■ **Text block**:
/---
In your reply you called me a child and derided my question. I'm cannot imagine anyone that wouldn't find this extremely insulting.

You said that asking a question no one in their right mind would do isn't likely to yield results. Maybe no one here would smack something with the barrel of their handgun intentionally, but I'm nearly 100% certain that, at some point, some members have dropped or accidentally struck their handguns against something. I didn't think it difficult to extract a comparison.

You said you didn't know what kind of book I was writing and asked about my publishing history. What does that have to do with the price of tea in China? All I need is an answer to what I thought was a rather simple question: Can the barrel of a Desert Eagle take a good whack and still function correctly?
\---
■ **Goal of the exercise**:
Answer these questions from the forum post:
1. What did the earlier reply call the writer?
2. What did the earlier reply ask about?
3. Which handgun does the writer's question concern?
The material after this point is separate from the forum post.

■ **Source data**:
/---
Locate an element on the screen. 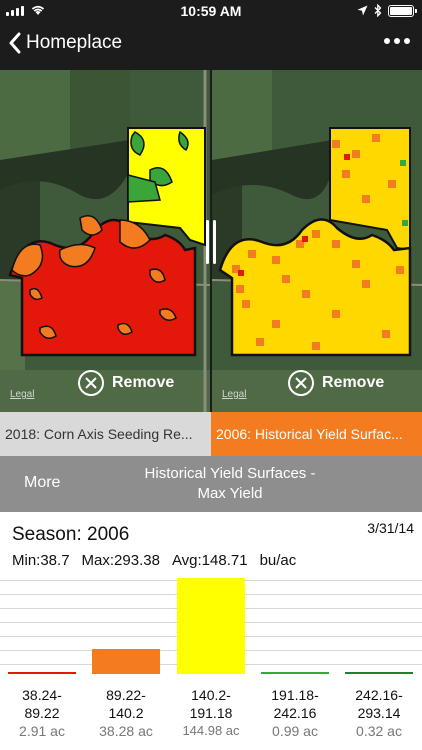 The image size is (422, 750). bin-label: 38.24- 89.22 2.91 ac is located at coordinates (42, 713). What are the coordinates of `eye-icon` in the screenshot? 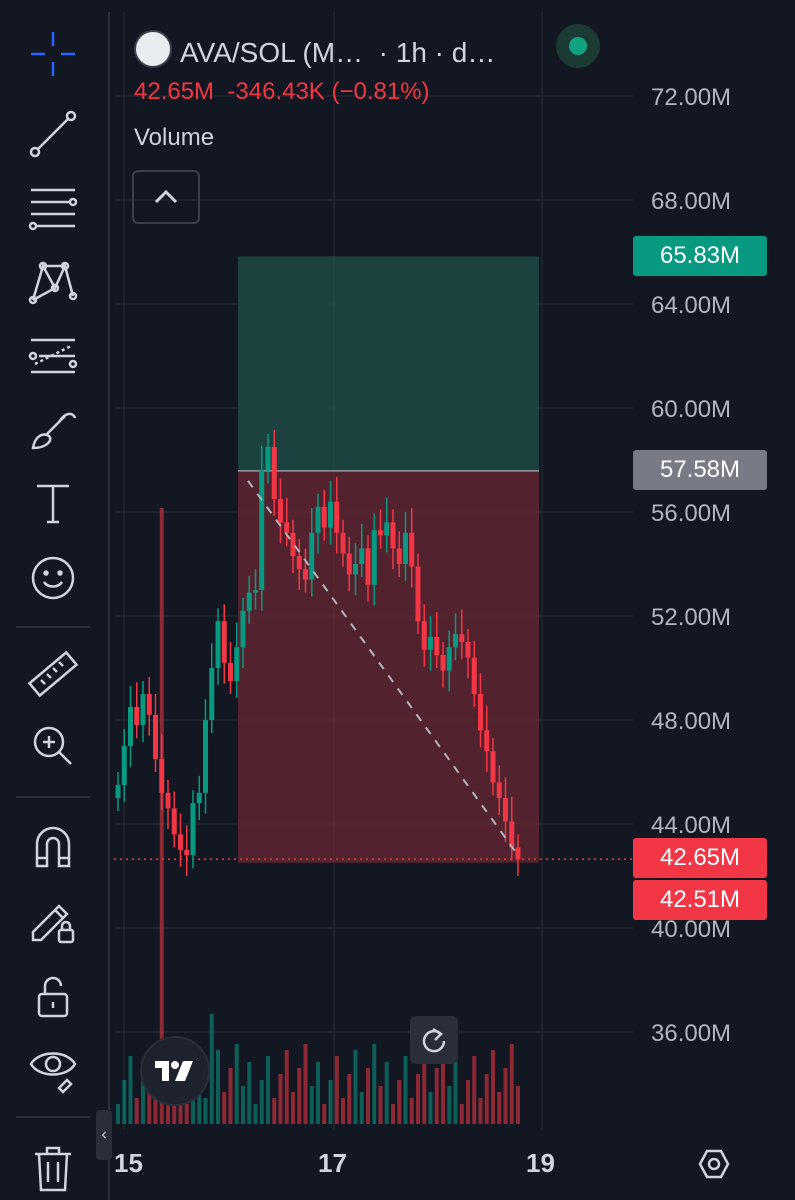 It's located at (53, 1068).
\---
■ **Response box**:
1. A child.
2. The writer's publishing history.
3. A Desert Eagle.